| TEXT TO READ |
■ ■ ■ ■ ■ ■ ■

As the following page makes clear, this is not so difficult a conundrum. What researchers colloquially call the “IRB” is more properly understood as a human research protection program (HRPP) with two parts. First, the institutional review board itself, composed (in a university setting) mostly of faculty, and second, the IRB administrative staff that conducts the initial screening and sets up forms and procedures. The staff component imposes highly standardized rules, then feeds any procedures raising concerns to the IRB itself, which abandons standards.
It’s like going to the airport and making it through a list of security procedures—photo ID, boarding pass, shoes off, belt off, liquids in a clear bag, laptop out—only to board a plane whose destination will be chosen based on the pilots’ whim after they’ve taken off.
Few qualitative sociologists like the IRB process as it now exists
Babb et al. interviewed “26 sociologists at nine institutions of higher education in the Northeastern United States.” Though they included institutions whose sociology chairs offered “a range of reported IRB experiences—two more negative, three more positive, and three mixed,” only two of the 26 people they interviewed “believed that IRB review was both important and legitimate in its current form,” and one of those serves on an IRB. Of the remaining 24 respondents, six “felt that IRB regulation of sociological research was antithetical to professional norms and illegitimate” and 18 described “a conflicted sense of regret that a system designed to attend to an important issue was causing problems.”
Rejection isn’t the problem
IRB apologists occasionally point to a low rejection rate as a sign that the system works. This article reminds us that IRBs don’t need to reject a proposal formally to hinder research.

■ ■ ■ ■ ■ ■ ■

| TASK REQUIREMENTS |
1) Rewrite the paragraph of the passage on IRB review that begins "Babb et al. interviewed" as a short list that keeps its main facts.
2) According to the passage on IRB review, why is a low rejection rate not a sign that the system works?
3) Please carry on the passage on IRB review from its final sentence.
The records have nothing to do with the passage on IRB review.

| INFORMATION SHOWN |
■ ■ ■ ■ ■ ■ ■

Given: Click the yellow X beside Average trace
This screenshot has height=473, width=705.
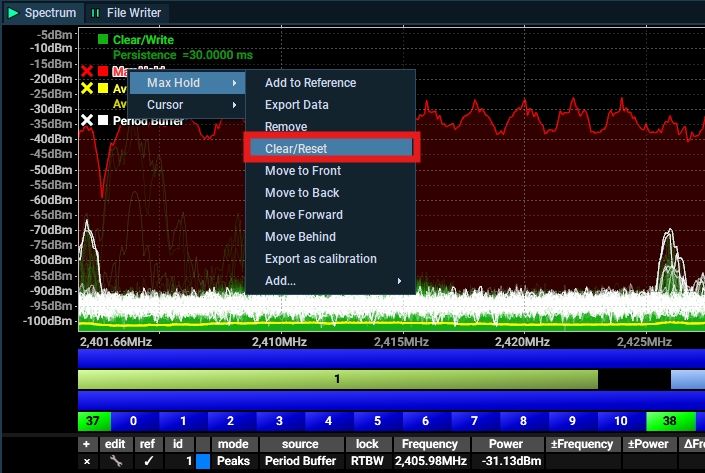Looking at the screenshot, I should (x=87, y=88).
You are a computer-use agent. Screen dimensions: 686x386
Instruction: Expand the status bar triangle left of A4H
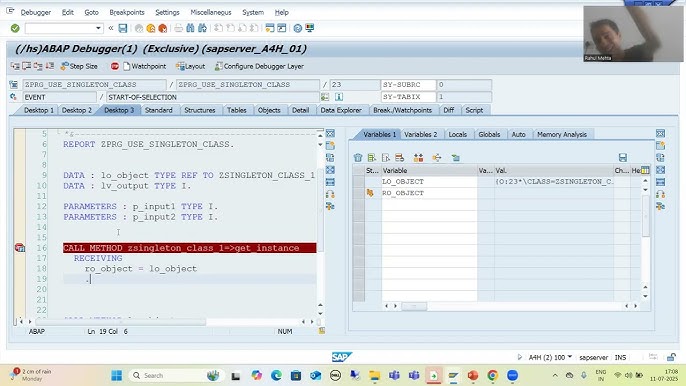coord(519,357)
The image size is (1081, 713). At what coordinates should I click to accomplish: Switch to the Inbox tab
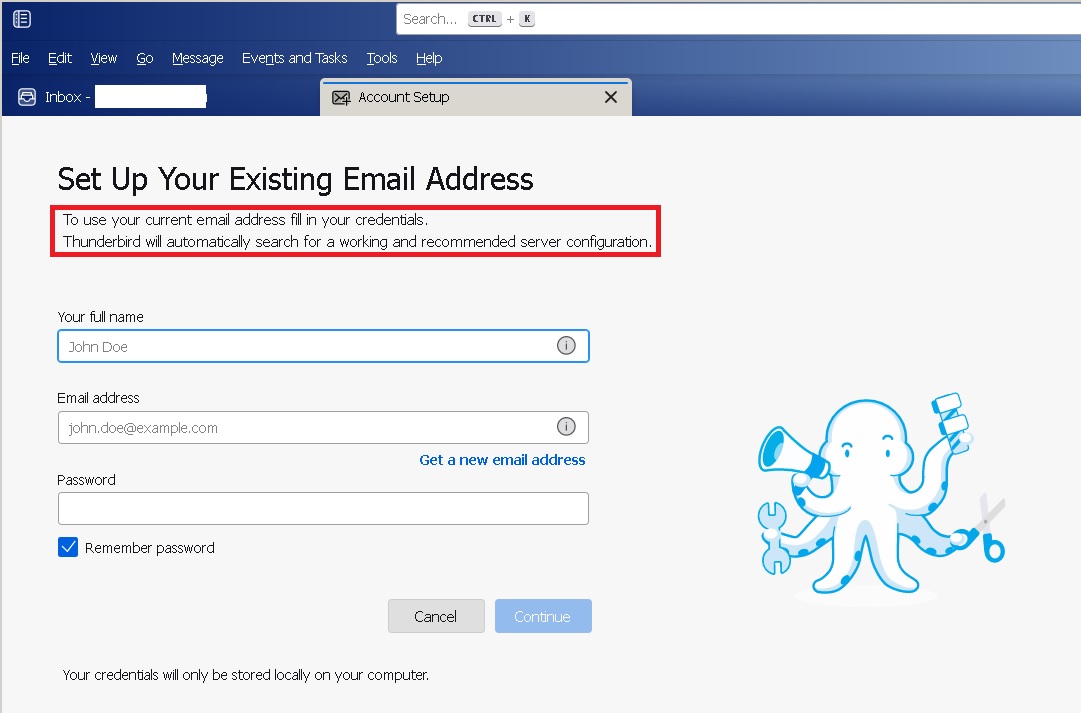click(x=110, y=97)
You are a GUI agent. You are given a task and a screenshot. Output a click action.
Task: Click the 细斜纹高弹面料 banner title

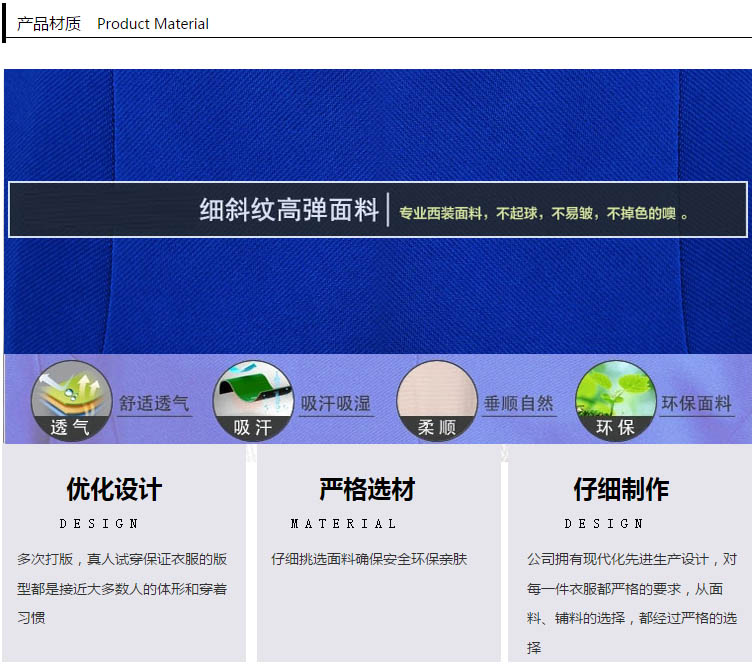pyautogui.click(x=289, y=210)
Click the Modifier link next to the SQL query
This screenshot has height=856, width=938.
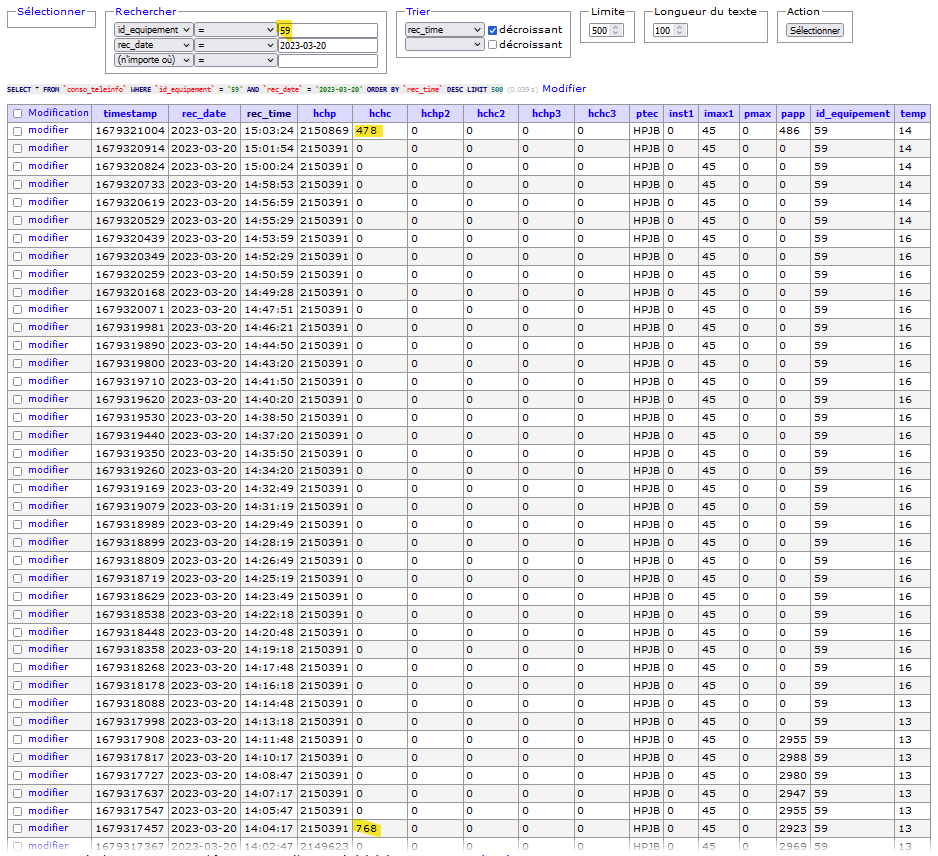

■ ■ ■ ■ ■ ■ ■

| SET OF ANSWERS |
1)
- Babb et al. interviewed 26 sociologists at nine institutions of higher education in the Northeastern United States.
- The institutions were chosen so their sociology chairs reported a range of IRB experiences, from more negative to more positive to mixed.
- Only two of the 26 believed IRB review was both important and legitimate in its current form, and one of those two serves on an IRB.
- Of the other 24, six felt IRB regulation of sociological research was antithetical to professional norms and illegitimate.
- The remaining 18 expressed conflicted regret that a system designed to address an important issue was causing problems.

2) IRBs can hinder research without formally rejecting a proposal. A low rejection rate therefore says little about whether research is being obstructed.

3)
Michael, at State University remarked that “there’s a lot of work to do to get the IRB to decide they’re not all that interested in what you’re up to.” Completing an IRB protocol—an extended form describing a research project–can take a significant investment of time, even where the research is very low risk. However, the most common concerns about paperwork were related not to the burden of initial application, but rather to “serial reapplication”—that is to say, the submission of multiple versions of the same protocol before receiving approval. As one researcher put it, “they want a great deal of information on exactly what questions will be asked and procedures for maintaining confidentiality, and … they often then go back and ask for more information again” (George, Eastern University). Gabrielle, at State University, similarly recalled her experience:, “they’ll send back a thing ‘what about this, what about this, what about this’ and now, you know, they can’t possibly have a form that would imagine every possible situation… [I]t took a good 6 to 9 months of just trying to…come up with a protocol that would appease them.”
Several researchers reported that they had decided not to do specific projects in order to avoid the hassle of getting through IRB. One claimed that she had “sworn off of doing any human subjects research anymore… I’ve found the process so crazy-making that … I just don’t want to deal with it anymore” (Gabrielle, State University).
IRBs lack expertise
- They know less than researchers:
Penelope, at Public University, recalled the months it took to process a student proposal to study a social movement in a conflicted region in Turkey—a situation about which IRB decision-makers had neither knowledge nor appropriate precedents. As she concluded: “it’s a group of people trying to think through the repercussions of something that they probably have less familiarity with than the researcher does.”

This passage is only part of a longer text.